### DIRECTIONS
Every record must be transcribed in its entirety, apart from the images, which are to be omitted.

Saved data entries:

>>>>

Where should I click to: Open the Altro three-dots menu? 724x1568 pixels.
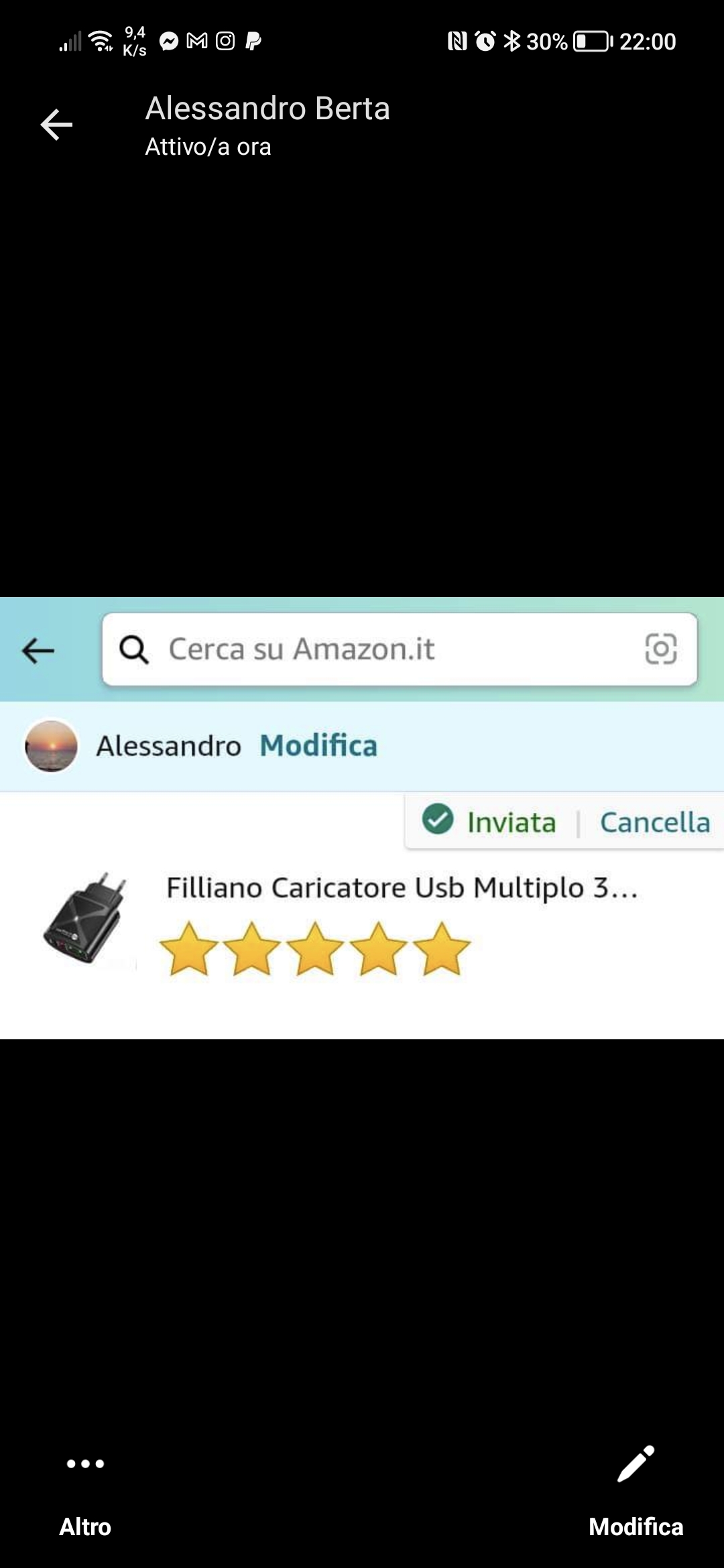[85, 1463]
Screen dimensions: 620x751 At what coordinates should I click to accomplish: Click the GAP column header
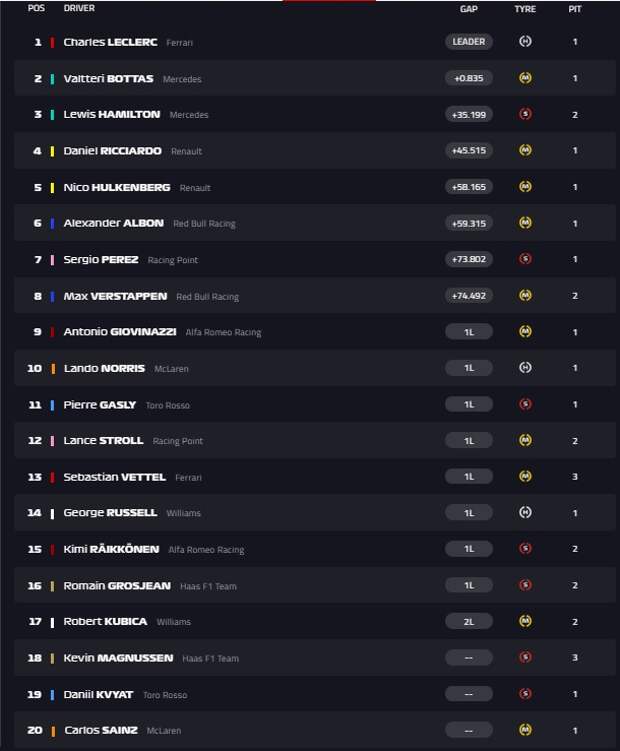469,9
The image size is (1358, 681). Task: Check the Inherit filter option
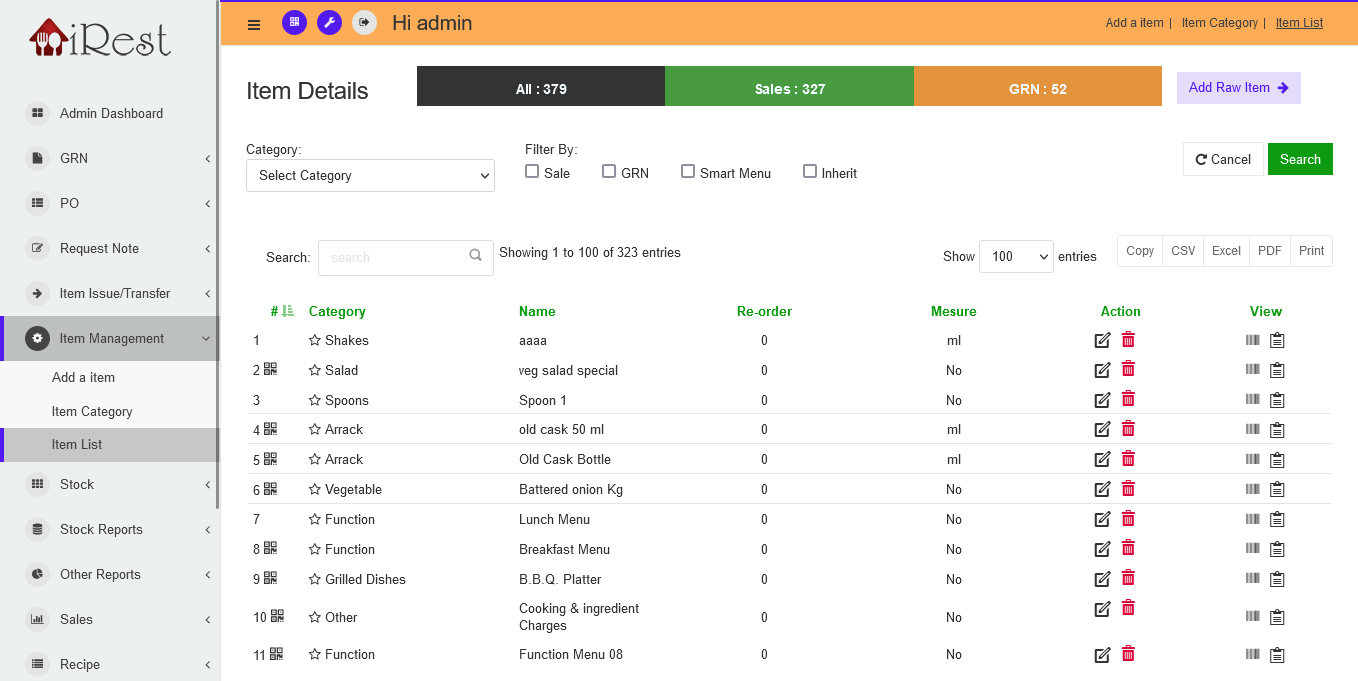pyautogui.click(x=810, y=172)
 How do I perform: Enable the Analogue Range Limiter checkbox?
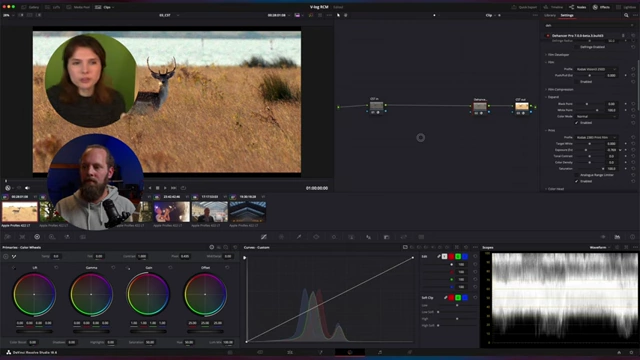coord(577,175)
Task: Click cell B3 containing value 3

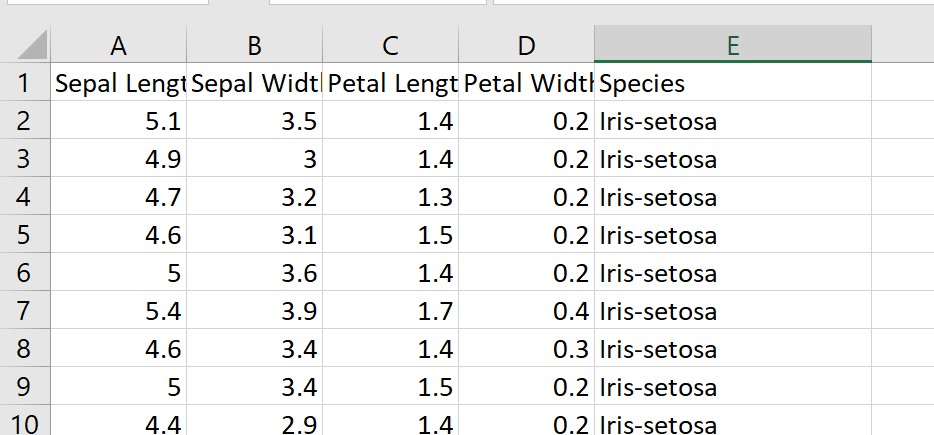Action: [x=254, y=159]
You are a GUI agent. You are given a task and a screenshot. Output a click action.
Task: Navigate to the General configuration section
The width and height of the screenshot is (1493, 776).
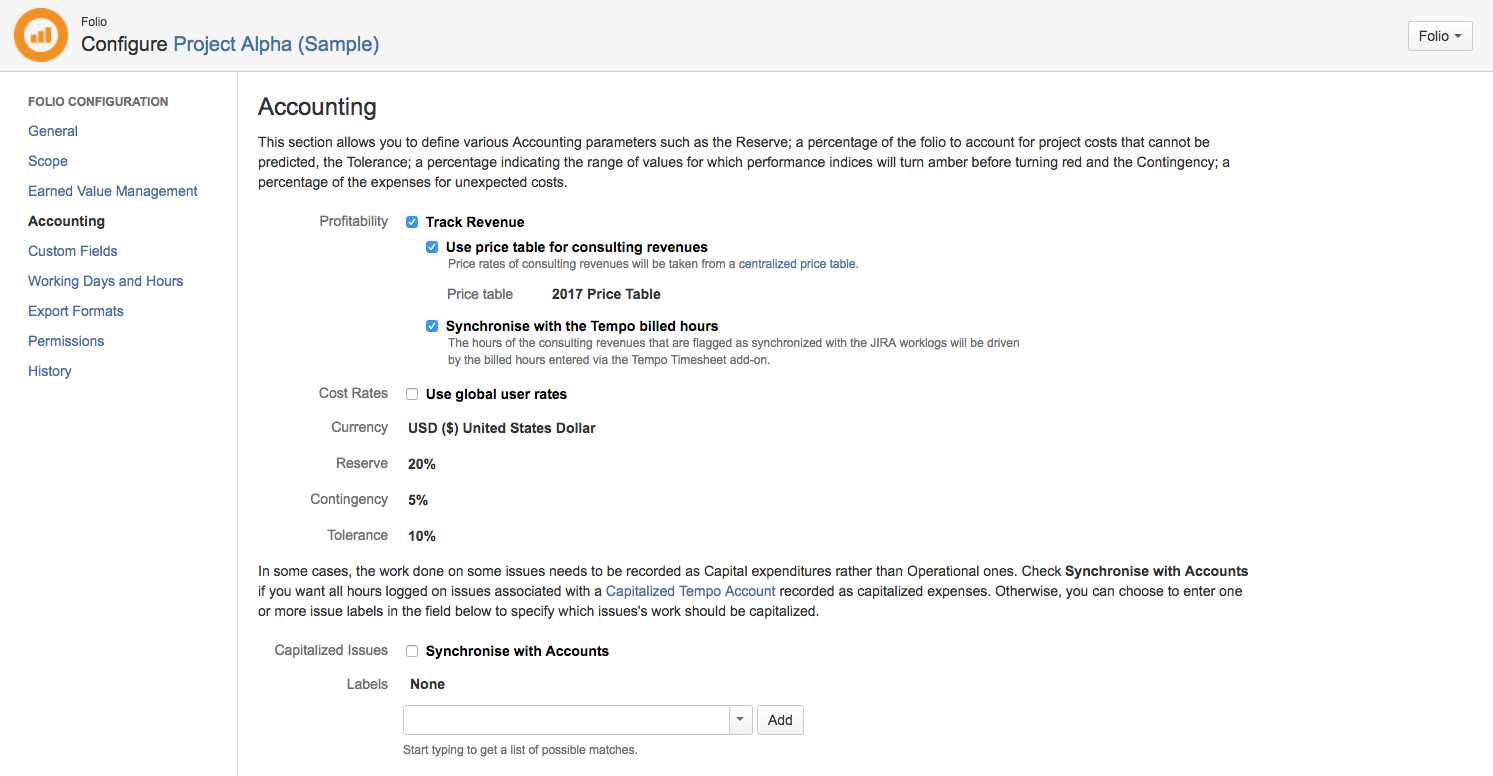[52, 131]
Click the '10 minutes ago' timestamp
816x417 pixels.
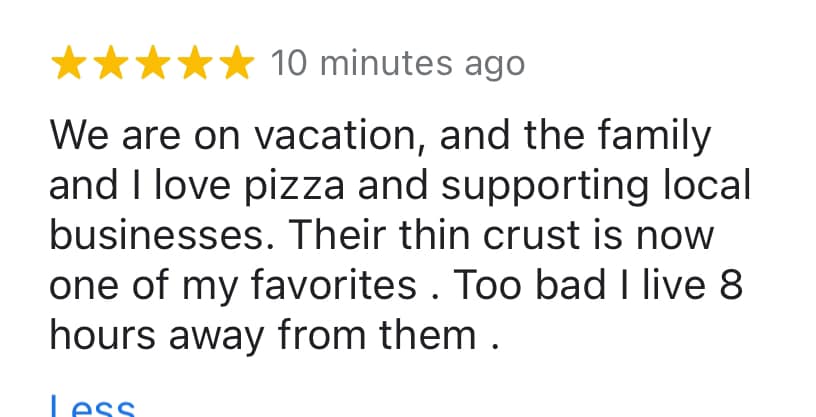(398, 64)
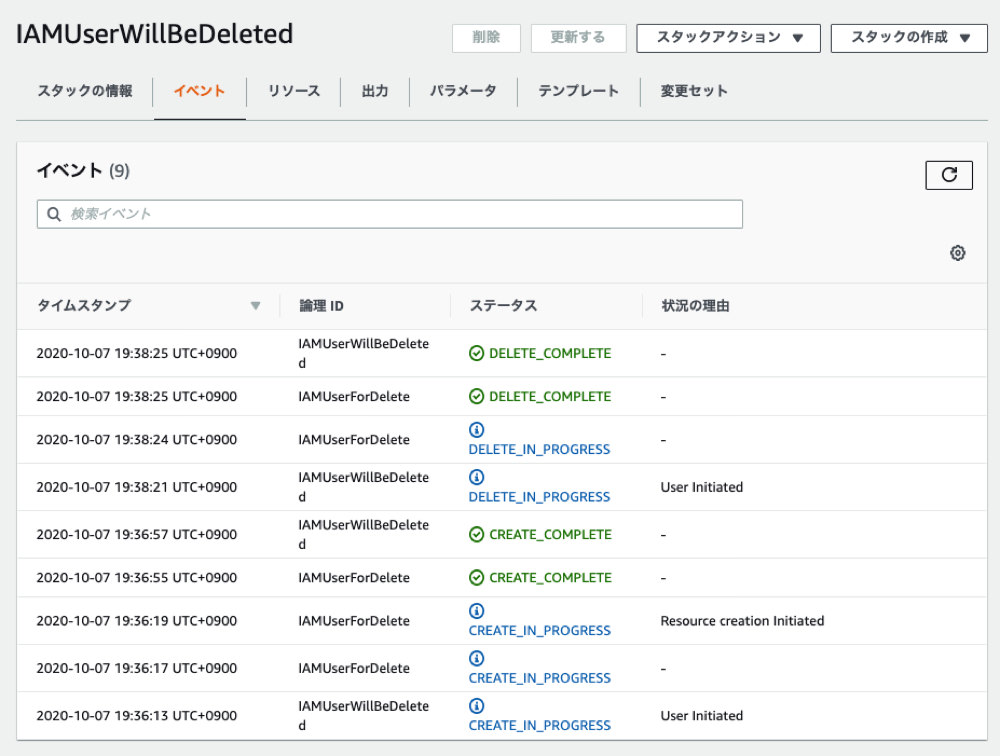1000x756 pixels.
Task: Click the green check beside top DELETE_COMPLETE status
Action: [x=477, y=352]
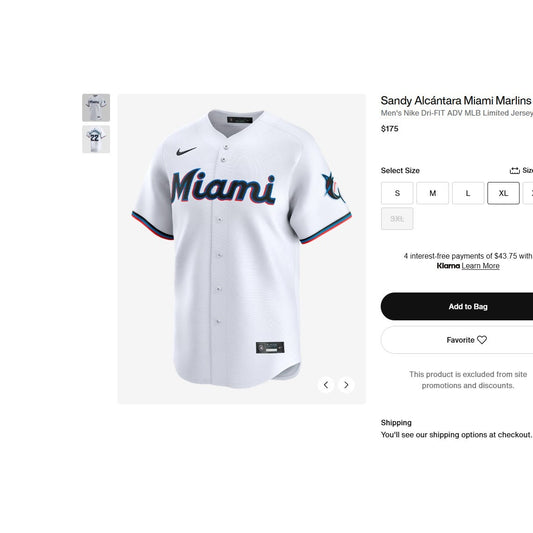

<<<<

### REPLY
Where should I click to: Open the Altro three-dots menu? 724x1568 pixels.
[85, 1463]
Screen dimensions: 620x751 At what coordinates should I click to accomplish: Click the GAP column header
469,9
The image size is (1358, 681). Task: Check the Inherit filter option
pyautogui.click(x=810, y=172)
 How do I perform: Enable the Analogue Range Limiter checkbox?
coord(577,175)
Task: Click cell B3 containing value 3

Action: [x=254, y=159]
You are a GUI agent. You are given a task and a screenshot. Output a click action.
Task: Navigate to the General configuration section
The width and height of the screenshot is (1493, 776).
[52, 131]
Click the '10 minutes ago' timestamp
816x417 pixels.
(398, 64)
1000x756 pixels.
Task: Click the green check beside top DELETE_COMPLETE status
Action: [x=477, y=352]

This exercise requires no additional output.